Normothermic perfusion also reduces the coagulopathy [1]. Through this approach pericardial dissection is limited to left atrial incision, which is quite safe and also saves time. It also provides good exposure to mitral valve with only moderate retraction. But this approach can have some disadvantages also. The major challenge while the heart is kept beating is to provide a relatively bloodless operative field, which can be achieved by putting sump suckers in left atrium and left ventricular venting. Another area of concern is the risk of air embolism.
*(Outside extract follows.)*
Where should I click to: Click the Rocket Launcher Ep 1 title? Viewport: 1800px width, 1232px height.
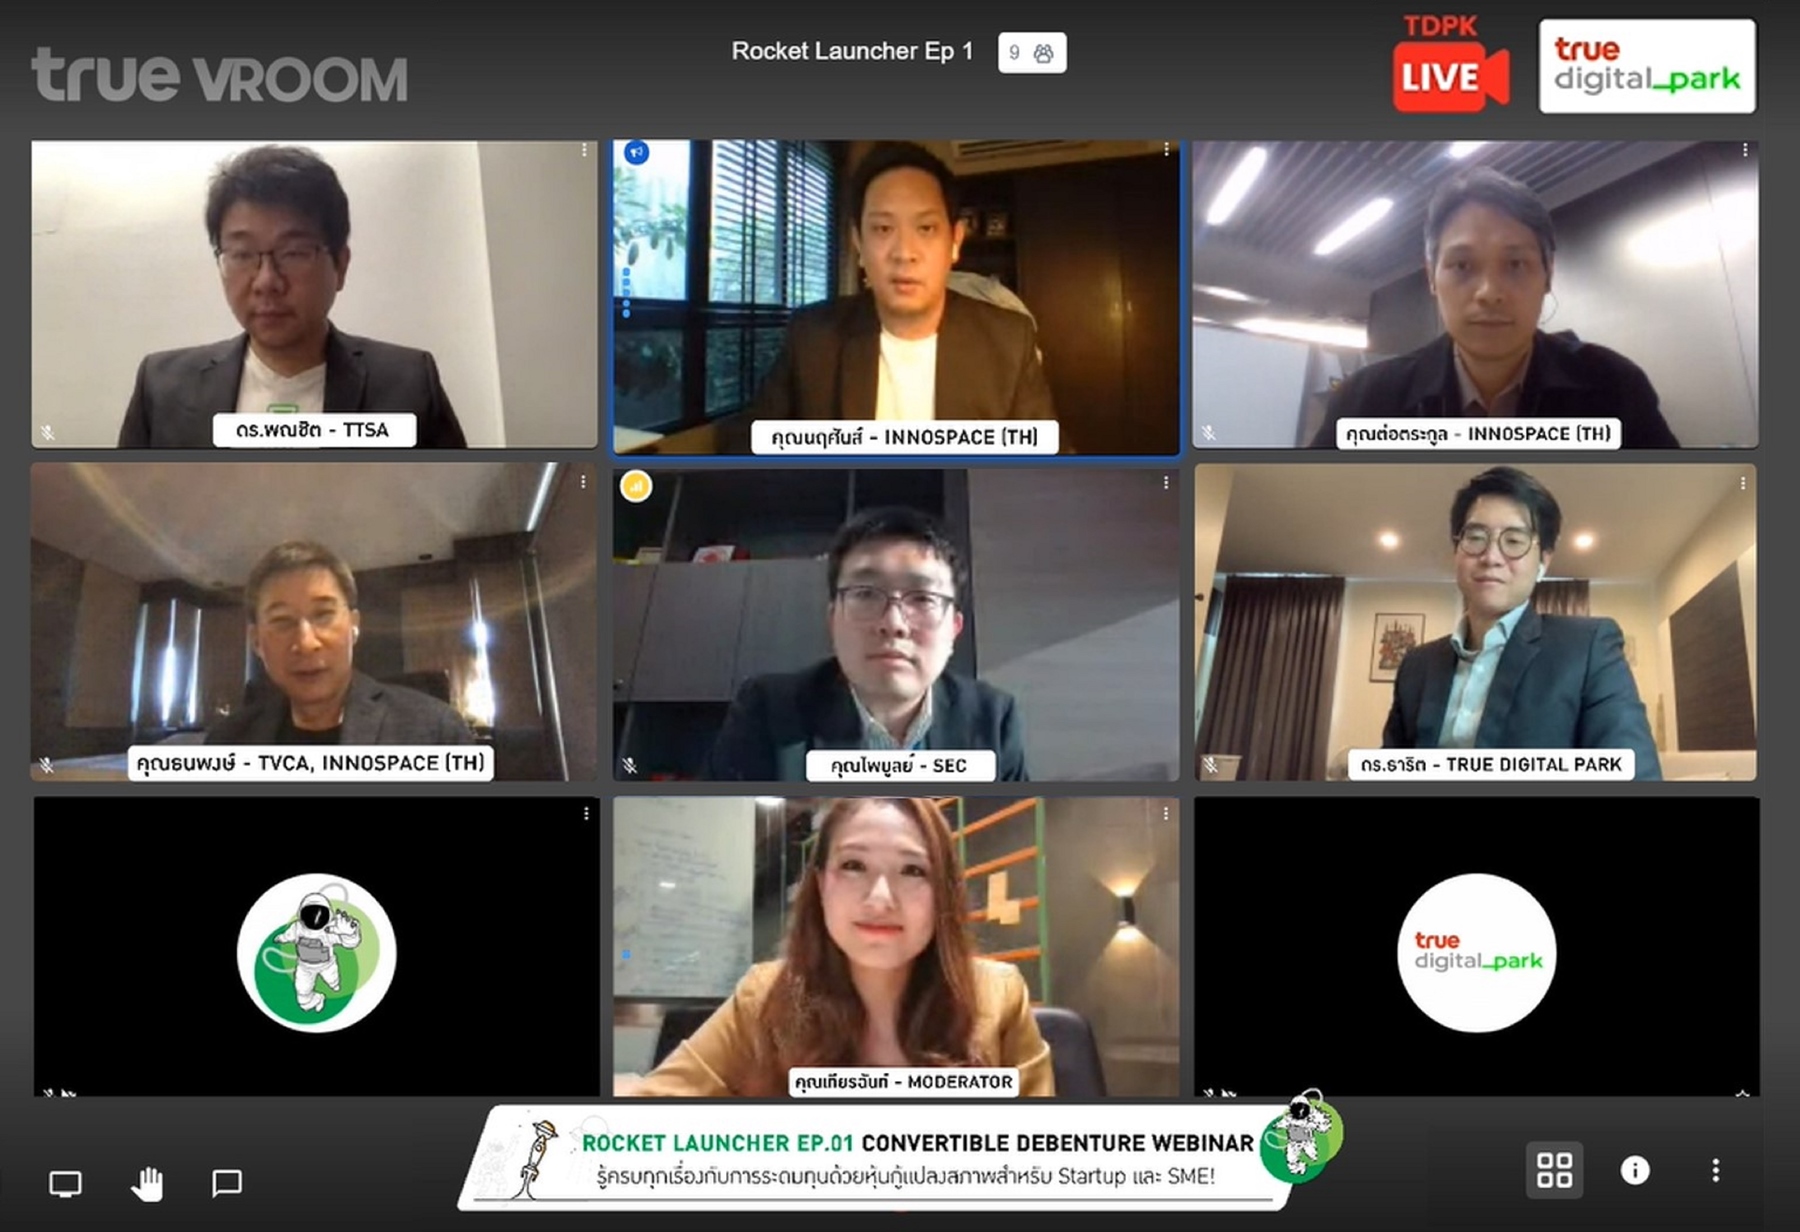tap(852, 51)
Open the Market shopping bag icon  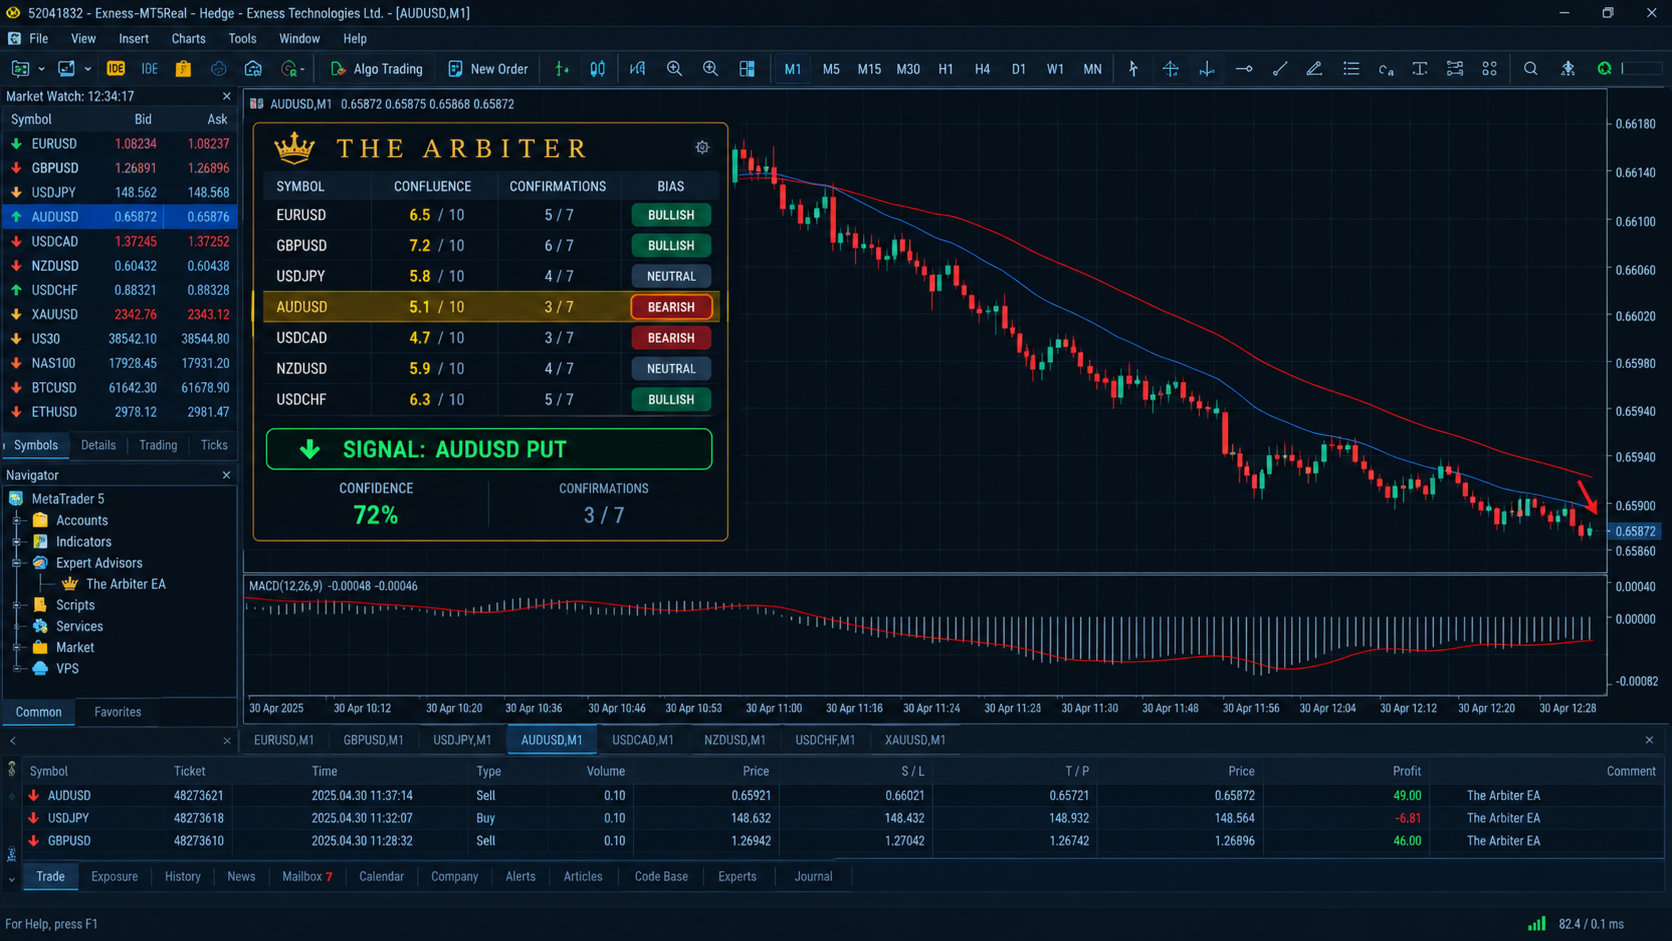183,69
Trendlenberg position, continuous aortic venting, use of carbon dioxide gas insufflations of the operative field, vacuum assisted drainage are useful methods for preventing air embolism [1,6]. Ricci and colleagues in their series reported no incidence of neurological deficit due to air embolism [7]. According to Romano et al, right anterolateral thoracotomy mitral valve surgery in a redo case without cross clamping on the beating heart is associated with shorter bypass time, less post operative transfusion requirements, shorter postoperative ventilation, and lower mortality than with conventional surgery [8].
Conclusion
Redo on-pump beating normothermic mitral valve replacement without cross-clamping the aorta through right anterolateral thoracotomy is a simple and safe procedure, especially in patients with patent bypass grafts.